You know who had .35 P1/GP this year? Trevor Moore. Moore does it more with primary assists than goals, and there’s a case to be made that Moore is a more of a creative offensive force. But Marchment gets assumed to be a physical player and Moore, who is short and fast, is perceived to be some other flavour entirely.

I think Moore is a bit better, not a lot, but some, but I think they both are very close to being the sort of auxiliary NHL wingers a team like the Leafs is going to keep needing to fill spots on lines that are tasked with both scoring and checking.

It’s possible, probable even, given where they’ve been ranked in this list, that both of them top out at very good AHLers. Neither are going to develop in dramatic ways now, but I think they both have the potential to grow into an NHL role.

These are two players where I slid back my emphasis on age this year and did pay some more attention to NHL proximity. And yes, there are younger, newer prospects about whom we have more uncertainty, but for now, I’m happy seeing both of these guys in the middle of the pack, well outside the sure things, but above the faint hopes. - Katya

Katya makes a good case, but enter Kevin Papetti for a different point of view.

I placed Mason Marchment in the same tier as Pierre Engvall and Jordan Subban, but he ended up being the final cut from my T25U25 list. The progress he made last season was incredible, as he worked his way from being an ECHL-caliber player to a valuable contributor on the AHL’s championship team.

He’s a fairly average skater and puck carrier, rather than above average, and he’s not a regular on the team’s penalty kill. He’s one year younger than Morgan Rielly, and while I can see him developing into a top-six forward with the Marlies next year, he already had his big breakout season and he’s physically mature.

I see him as a bottom-six forward at the AHL level, at least for now.

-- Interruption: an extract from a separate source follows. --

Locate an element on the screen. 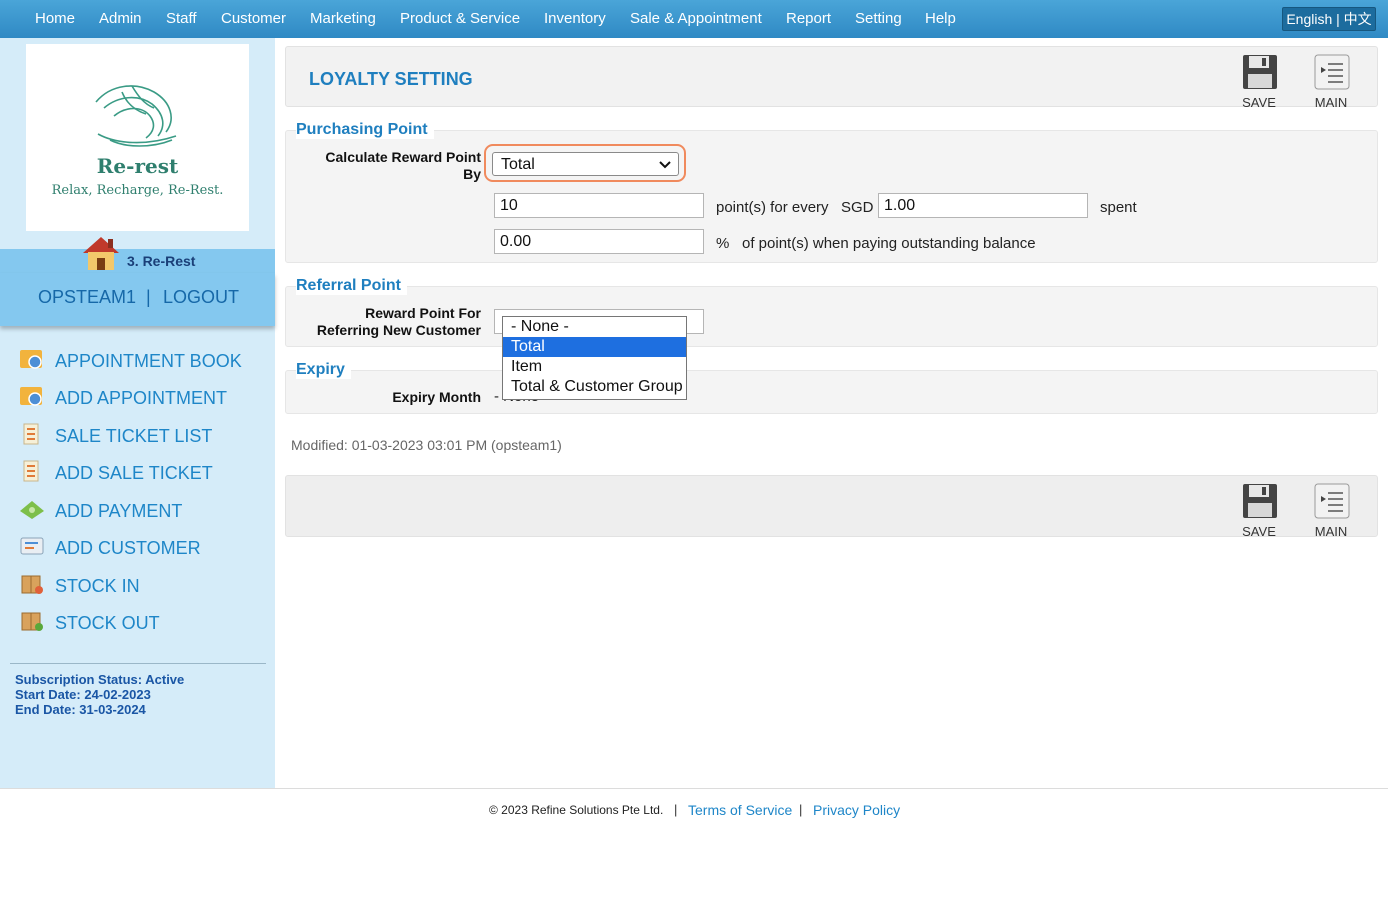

He’s 6’4” and gets on his opponent’s nerves, so there’s a chance that he can continue to work his way up into a 4th line NHL role someday, but I will be a little bit surprised if he ends up with a long NHL career. I will be rooting for him, but I still think it’s a bit of a long-shot at this point. - Kevin

What cannot be ignored is that Marchment himself has set the expectations bar high for this coming season. On a relative basis, I think only Pierre Engvall and Trevor Moore have higher expectations for moving up their place on the Marlies depth chart from last season (I am excluding Travis Dermott and Andreas Johnsson as I consider them to be full-time Leafs players already).

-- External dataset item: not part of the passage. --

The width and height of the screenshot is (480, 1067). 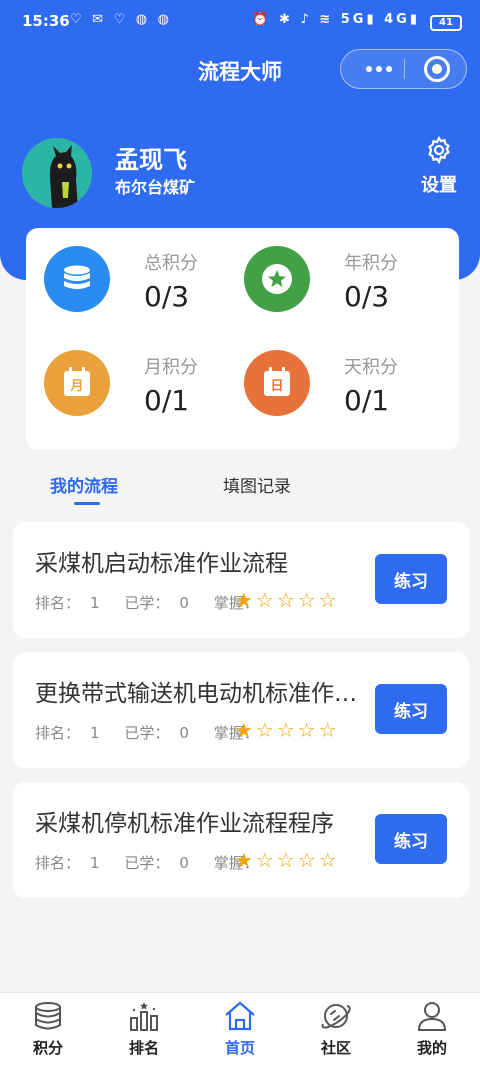 What do you see at coordinates (151, 160) in the screenshot?
I see `user-name: 孟现飞` at bounding box center [151, 160].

Marchment’s game is seemingly chaotic at times, though he can use that to his advantage. The number of times I was shaking my head and saying “what is Marchment doing,” only to then see him get the puck and score anyway was enough to make me think there must be method to the madness of his play. However, I am not certain that translates well to the NHL level. At lower levels chaos can be harnessed to your advantage, but at the top level it is more of a liability than an asset.

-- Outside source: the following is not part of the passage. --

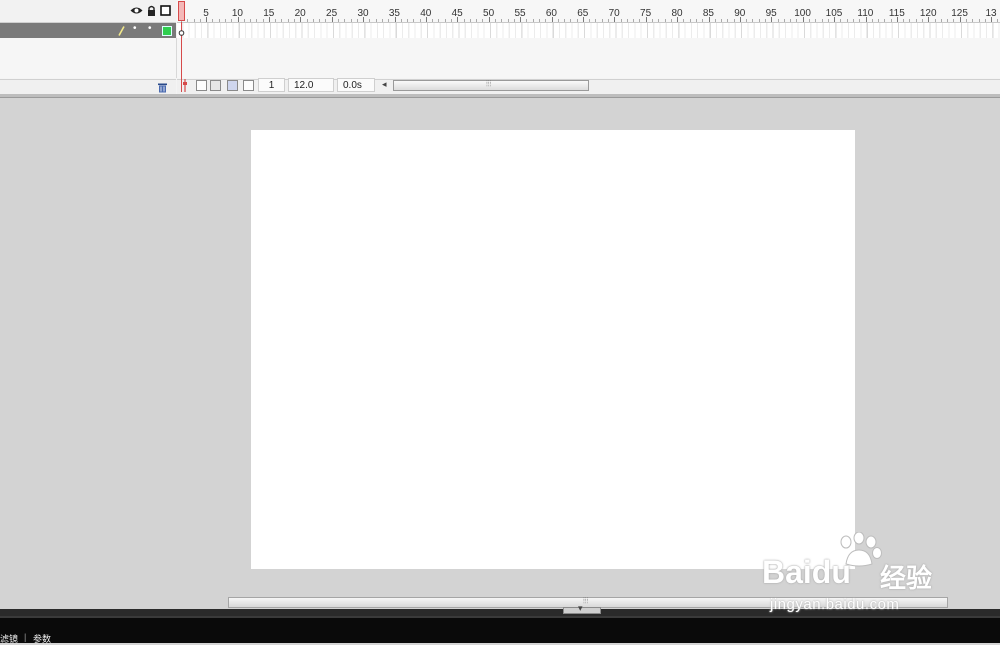 This screenshot has height=645, width=1000. What do you see at coordinates (122, 31) in the screenshot?
I see `pencil-icon` at bounding box center [122, 31].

What’s Next for Marchment?

I was at a Marlies practice during that long pause the team had after the conference final round of the playoffs and got to talk to him. He was one of the last off the ice that day, staying out to practice puck deflections into the net. I asked him what he was up to, and his response was simply “I just like practicing that.”

That’s the vibe I get from Marchment any time I talk to him. He really is that guy who just loves playing hockey. If you need more evidence, look at his reaction to scoring here.

What can Marchment realistically expect to achieve in the future? As Gordon Pinset’s character on that Power Play clip above said: “strange things happen, kid.” Perhaps Marchment really does have more to offer than people have so far noticed from casual observation. I can see him get his chance for a tryout with the Leafs in a game this season.

That’s why I have him ranked in our Top 25.